懐かしさすら覚える紙と鉛筆の匂いは、これまでの日々を鮮明に思い起こさせた。
涙が、溢れて止まらなくなった。
「――あ、あはは……それ、読まれちゃった、かぁ……」
ふと聞こえた力のない声に、俺は弾かれたように顔を上げた。
薄く目を開け、こちらを見やっている先輩と目が合った。
「せん、ぱ……――」
声にならない声が出た。
それにまた笑って、先輩は淡く微笑んだ。
「もう、恥ずかしいなぁ……お母さんでしょ、それ置いてたの」
「先輩……お、起きた……だ、大丈夫――」
声を掛けようとした口を、俺がグッと噛み締めた。
そうして席を立ち、勢い余って柵におでこをぶつけるくらい深く、頭を下げた。
「ご、ごめん、先輩…! 俺……俺、言いたいことが山ほどあって……でも、まずはごめんなさい…! あんなこと言うつもりじゃなかったのに、俺、感情任せに先輩に当たって…! ごめんなさい…! ごめんなさい…!」
繰り返し繰り返し、謝り続ける。
何を言ったか、何を言おうとしていたか、そんなことも忘れて、ただただごめんとばかり繰り返す。
そんな俺のことを、先輩は優しく撫でてくれた。
力のない震える手で、俺の頭を優しくさする。
「私、ね……真琴くんがそう思う理由、分かるよ」
「で、でも俺、先輩には分からないなんて……」
「うん。
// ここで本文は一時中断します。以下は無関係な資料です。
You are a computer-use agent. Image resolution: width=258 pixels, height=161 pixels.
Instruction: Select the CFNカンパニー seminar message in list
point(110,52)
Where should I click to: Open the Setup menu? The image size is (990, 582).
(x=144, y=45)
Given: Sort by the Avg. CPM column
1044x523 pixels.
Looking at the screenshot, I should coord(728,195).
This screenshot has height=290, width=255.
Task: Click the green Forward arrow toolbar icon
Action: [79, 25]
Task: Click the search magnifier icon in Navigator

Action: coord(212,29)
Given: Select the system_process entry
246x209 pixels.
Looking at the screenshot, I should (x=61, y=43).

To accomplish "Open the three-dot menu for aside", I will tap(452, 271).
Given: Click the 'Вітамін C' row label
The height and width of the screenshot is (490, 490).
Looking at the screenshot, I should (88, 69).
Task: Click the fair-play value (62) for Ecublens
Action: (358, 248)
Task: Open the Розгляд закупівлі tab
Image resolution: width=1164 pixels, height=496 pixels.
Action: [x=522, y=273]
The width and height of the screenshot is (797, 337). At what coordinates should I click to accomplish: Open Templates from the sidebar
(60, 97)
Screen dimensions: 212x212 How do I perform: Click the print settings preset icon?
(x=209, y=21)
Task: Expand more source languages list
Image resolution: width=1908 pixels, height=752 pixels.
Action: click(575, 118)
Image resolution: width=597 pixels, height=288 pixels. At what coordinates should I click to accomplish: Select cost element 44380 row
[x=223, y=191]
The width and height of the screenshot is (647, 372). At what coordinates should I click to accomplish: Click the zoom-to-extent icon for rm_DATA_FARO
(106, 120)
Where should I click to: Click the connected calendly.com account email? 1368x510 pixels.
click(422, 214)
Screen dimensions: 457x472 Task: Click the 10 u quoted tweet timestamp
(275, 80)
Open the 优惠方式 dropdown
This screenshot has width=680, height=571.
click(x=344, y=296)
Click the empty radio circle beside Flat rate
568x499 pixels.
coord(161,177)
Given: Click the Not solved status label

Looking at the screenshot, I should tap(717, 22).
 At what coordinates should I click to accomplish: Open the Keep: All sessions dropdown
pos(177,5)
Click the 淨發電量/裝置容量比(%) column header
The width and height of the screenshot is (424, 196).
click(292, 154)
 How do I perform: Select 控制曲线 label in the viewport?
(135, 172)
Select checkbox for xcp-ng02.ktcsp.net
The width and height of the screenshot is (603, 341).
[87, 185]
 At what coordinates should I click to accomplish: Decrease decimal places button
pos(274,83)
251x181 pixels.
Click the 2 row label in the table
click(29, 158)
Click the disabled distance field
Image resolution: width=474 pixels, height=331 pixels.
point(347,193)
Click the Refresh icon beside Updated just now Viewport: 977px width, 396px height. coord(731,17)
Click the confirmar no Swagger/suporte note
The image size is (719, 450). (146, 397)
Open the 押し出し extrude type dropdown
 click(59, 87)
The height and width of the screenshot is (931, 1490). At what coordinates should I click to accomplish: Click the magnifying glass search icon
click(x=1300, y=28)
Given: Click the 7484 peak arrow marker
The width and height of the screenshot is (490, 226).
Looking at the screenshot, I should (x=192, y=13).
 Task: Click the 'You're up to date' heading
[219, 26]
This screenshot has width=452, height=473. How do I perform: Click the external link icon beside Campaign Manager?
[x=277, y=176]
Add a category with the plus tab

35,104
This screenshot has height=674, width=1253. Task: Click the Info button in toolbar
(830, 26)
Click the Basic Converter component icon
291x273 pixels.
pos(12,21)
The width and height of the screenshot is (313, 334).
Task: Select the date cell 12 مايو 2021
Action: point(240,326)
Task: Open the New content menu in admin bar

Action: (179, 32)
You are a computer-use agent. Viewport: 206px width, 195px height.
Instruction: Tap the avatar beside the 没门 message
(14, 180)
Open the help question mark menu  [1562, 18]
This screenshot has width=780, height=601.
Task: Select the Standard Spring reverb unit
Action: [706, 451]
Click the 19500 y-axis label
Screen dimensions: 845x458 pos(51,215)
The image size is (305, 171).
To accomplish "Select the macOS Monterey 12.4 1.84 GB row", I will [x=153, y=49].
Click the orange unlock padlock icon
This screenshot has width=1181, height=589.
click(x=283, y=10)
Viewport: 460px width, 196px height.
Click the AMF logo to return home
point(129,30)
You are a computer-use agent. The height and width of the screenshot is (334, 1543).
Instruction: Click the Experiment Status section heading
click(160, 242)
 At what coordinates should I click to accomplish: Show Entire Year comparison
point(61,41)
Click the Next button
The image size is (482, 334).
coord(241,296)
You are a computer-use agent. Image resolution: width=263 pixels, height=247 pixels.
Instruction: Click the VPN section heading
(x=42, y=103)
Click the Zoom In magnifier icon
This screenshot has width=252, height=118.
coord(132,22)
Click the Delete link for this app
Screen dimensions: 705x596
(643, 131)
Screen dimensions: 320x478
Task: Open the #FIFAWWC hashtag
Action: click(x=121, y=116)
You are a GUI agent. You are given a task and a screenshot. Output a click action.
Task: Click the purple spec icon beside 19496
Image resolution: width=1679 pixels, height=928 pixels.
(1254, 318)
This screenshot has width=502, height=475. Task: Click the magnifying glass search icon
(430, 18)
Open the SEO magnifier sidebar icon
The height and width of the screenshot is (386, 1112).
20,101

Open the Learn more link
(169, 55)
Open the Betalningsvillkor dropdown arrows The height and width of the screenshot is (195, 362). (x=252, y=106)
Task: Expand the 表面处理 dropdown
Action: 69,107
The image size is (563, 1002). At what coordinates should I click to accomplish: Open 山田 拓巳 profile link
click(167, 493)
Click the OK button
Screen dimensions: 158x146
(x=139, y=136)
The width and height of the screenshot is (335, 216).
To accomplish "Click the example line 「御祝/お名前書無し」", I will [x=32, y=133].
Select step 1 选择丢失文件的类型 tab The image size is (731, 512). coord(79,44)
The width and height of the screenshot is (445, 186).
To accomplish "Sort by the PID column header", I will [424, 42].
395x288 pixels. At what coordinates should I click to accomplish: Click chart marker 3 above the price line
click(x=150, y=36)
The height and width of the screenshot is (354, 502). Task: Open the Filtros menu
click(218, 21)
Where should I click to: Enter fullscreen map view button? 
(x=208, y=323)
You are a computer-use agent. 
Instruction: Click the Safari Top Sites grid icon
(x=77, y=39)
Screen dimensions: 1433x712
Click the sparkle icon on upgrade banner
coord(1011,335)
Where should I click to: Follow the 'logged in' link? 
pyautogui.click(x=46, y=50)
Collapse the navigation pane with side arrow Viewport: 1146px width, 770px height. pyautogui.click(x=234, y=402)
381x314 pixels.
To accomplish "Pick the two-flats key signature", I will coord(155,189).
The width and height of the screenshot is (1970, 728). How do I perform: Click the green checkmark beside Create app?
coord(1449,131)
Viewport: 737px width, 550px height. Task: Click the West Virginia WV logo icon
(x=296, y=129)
きっと、本当なら、真琴くんの言うことが正しい。その人じゃない他人には、その人のことを本当に理解することは出来ないもん。でも、でもね――」
息を整えた後で、
「私……私だけは、君がそう思う理由が、ちゃんと分かるよ」
努めて真面目な声音で、先輩は繰り返し。
窓の方に視線を投げて、小さく呟く。